Thursday’s event was as much recruitment drive as it was a press conference to announce the program.
Soley said the Maine clinic had hoped to recruit 12 firms into the program – one to work each month. But the program has already signed up 17 firms, he said.
U.S. Circuit Judge William J. Kayatta, Jr., encouraged the roughly 80 people in attendance to return to their firms and organizations and encourage young lawyers to get involved in the pro bono work, which can provide valuable experience as well as personal satisfaction.
U.S. Circuit Judge Kermit V. Lipez said the program offers a chance to make an important difference in another person’s life.
“For the right person, often a lawyer can begin the journey out of homelessness,” Lipez said.
Zainey said he was moved to start the program after volunteering in a soup kitchen and realizing that at the end of the day, he had a warm home to return to and many did not. If the training lawyers have can help get people off the street, it is an admirable use of those talents, he said.
He told a story of one homeless man in New York who couldn’t find work because of an outstanding arrest warrant for failing to appear in a California court for marijuana possession. He lacked the resources to travel to California to get it cleared it up, and nobody would respond to a homeless man’s phone call.

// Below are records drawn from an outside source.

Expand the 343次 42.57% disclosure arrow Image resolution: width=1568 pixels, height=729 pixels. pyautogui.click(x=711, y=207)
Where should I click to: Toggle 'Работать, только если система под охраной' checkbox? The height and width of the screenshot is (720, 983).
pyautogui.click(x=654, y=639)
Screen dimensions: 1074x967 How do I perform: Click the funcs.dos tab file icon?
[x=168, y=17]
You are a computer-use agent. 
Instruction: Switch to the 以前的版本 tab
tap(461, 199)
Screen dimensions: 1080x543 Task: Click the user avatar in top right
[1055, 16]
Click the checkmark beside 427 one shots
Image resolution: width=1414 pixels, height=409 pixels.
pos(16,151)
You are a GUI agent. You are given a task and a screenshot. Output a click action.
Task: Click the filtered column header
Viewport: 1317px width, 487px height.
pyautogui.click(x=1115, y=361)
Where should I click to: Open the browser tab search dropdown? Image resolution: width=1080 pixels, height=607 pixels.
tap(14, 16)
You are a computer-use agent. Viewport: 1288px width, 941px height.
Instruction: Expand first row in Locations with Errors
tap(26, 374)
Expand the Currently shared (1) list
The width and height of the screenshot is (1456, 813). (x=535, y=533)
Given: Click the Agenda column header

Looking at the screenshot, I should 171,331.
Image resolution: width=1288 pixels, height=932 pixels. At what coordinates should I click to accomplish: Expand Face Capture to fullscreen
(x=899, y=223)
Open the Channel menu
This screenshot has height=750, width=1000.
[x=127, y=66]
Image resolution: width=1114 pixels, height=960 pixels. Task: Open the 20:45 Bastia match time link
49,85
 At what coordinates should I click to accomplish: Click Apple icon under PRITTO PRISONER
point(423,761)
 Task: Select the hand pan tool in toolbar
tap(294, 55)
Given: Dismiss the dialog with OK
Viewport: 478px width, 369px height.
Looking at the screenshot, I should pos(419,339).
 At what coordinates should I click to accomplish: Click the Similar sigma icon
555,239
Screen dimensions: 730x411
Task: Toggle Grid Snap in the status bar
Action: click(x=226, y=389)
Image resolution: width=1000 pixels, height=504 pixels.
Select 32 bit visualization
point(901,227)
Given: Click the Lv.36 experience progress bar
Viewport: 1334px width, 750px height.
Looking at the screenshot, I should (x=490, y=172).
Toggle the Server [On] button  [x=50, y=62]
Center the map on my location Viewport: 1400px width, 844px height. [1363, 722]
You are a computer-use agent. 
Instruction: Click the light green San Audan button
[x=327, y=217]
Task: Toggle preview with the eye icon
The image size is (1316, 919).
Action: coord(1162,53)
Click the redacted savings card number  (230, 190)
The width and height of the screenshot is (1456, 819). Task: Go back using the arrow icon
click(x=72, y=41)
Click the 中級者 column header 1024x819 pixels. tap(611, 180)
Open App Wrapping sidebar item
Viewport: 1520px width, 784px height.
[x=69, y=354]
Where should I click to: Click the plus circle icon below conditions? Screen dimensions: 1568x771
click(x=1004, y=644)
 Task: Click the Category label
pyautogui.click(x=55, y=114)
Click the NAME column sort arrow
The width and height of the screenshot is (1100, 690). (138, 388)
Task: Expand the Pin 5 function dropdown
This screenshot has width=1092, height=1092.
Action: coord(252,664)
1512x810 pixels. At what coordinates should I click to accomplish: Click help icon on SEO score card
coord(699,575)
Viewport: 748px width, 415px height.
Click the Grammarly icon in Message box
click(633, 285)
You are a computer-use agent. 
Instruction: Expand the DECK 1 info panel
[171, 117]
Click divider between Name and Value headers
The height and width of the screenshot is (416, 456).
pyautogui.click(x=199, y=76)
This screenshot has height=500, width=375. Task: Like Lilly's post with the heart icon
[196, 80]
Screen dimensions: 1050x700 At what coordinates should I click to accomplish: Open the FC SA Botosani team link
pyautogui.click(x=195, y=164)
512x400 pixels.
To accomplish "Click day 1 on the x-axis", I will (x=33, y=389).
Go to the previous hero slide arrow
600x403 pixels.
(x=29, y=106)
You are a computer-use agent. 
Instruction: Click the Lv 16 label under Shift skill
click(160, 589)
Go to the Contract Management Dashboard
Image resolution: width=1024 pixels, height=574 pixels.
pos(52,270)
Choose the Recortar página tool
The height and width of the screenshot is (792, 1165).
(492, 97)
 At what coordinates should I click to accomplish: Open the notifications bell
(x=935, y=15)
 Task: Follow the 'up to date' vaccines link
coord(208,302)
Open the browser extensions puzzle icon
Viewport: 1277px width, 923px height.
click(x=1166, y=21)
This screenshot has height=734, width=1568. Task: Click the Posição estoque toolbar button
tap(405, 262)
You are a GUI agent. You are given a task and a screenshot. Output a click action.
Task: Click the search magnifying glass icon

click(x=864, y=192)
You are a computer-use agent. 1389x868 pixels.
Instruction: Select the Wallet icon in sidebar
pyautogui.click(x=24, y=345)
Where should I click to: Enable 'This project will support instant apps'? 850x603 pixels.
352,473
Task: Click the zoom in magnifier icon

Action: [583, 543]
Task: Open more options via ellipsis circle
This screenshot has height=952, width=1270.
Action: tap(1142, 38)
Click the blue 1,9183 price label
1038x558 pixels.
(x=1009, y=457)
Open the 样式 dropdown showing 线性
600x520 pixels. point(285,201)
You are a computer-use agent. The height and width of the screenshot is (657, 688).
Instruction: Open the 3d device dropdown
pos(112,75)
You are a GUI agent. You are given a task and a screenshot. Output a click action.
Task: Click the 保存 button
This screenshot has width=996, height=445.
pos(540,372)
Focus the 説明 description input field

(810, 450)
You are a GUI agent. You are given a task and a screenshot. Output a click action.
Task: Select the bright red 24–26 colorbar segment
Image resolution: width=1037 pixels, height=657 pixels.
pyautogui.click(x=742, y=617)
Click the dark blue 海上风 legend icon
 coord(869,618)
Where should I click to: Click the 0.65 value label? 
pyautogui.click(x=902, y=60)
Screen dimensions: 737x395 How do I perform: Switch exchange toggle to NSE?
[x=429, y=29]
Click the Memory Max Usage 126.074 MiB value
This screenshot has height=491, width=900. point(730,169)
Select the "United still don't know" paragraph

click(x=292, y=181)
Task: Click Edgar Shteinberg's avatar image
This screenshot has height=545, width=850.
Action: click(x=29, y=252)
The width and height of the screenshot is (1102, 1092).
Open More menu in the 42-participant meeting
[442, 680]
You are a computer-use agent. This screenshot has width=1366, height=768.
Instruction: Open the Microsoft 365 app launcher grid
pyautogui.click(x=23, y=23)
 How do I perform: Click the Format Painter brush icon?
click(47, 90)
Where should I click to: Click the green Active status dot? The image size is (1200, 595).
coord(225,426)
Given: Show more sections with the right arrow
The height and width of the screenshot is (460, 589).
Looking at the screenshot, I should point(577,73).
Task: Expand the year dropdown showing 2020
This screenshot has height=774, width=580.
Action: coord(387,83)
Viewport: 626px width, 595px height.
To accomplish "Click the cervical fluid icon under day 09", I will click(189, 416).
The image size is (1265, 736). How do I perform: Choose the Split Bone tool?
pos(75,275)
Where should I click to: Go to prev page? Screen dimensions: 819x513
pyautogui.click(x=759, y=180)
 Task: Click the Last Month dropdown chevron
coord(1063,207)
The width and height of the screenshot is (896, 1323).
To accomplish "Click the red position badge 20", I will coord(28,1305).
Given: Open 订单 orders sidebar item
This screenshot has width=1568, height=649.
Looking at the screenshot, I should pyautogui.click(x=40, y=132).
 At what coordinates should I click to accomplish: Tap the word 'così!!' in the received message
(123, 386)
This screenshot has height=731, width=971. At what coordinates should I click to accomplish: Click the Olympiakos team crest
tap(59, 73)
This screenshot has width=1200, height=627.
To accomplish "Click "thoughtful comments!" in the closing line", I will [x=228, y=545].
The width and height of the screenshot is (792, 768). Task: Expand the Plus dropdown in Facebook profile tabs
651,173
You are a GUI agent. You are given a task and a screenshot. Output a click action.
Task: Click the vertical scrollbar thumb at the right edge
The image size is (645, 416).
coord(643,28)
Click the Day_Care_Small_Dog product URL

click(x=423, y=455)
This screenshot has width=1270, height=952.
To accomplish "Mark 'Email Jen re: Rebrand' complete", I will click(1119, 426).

But his volunteer lawyer made one phone call to the California prosecutor for that jurisdiction and the warrant was recalled and the charge dismissed.
“It’s not a liberal or conservative thing,” Zainey said. “That man now has a job ... He’s no longer homeless.”
The American Bar Association selected Portland as one of the cities in which to expand the program because it has the infrastructure, both in legal talent and in social service agencies, to make it successful, and the help is needed, an association spokesperson said.
Mark Swann, executive director of Preble Street, said the need for programs that help people get back into housing is urgent, and that the city’s homeless population – 475 were staying at shelters in the city on Wednesday night – overwhelms the capacity of existing shelters and even overflow shelters.
“Navigating the legal system is a daunting challenge that will be relieved by a clinic on site at the Preble Street Resource Center,” he said. “We are excited about this new partnership with volunteer attorneys, connecting people who might need just a little help to get them out of the shelters and back on their feet.”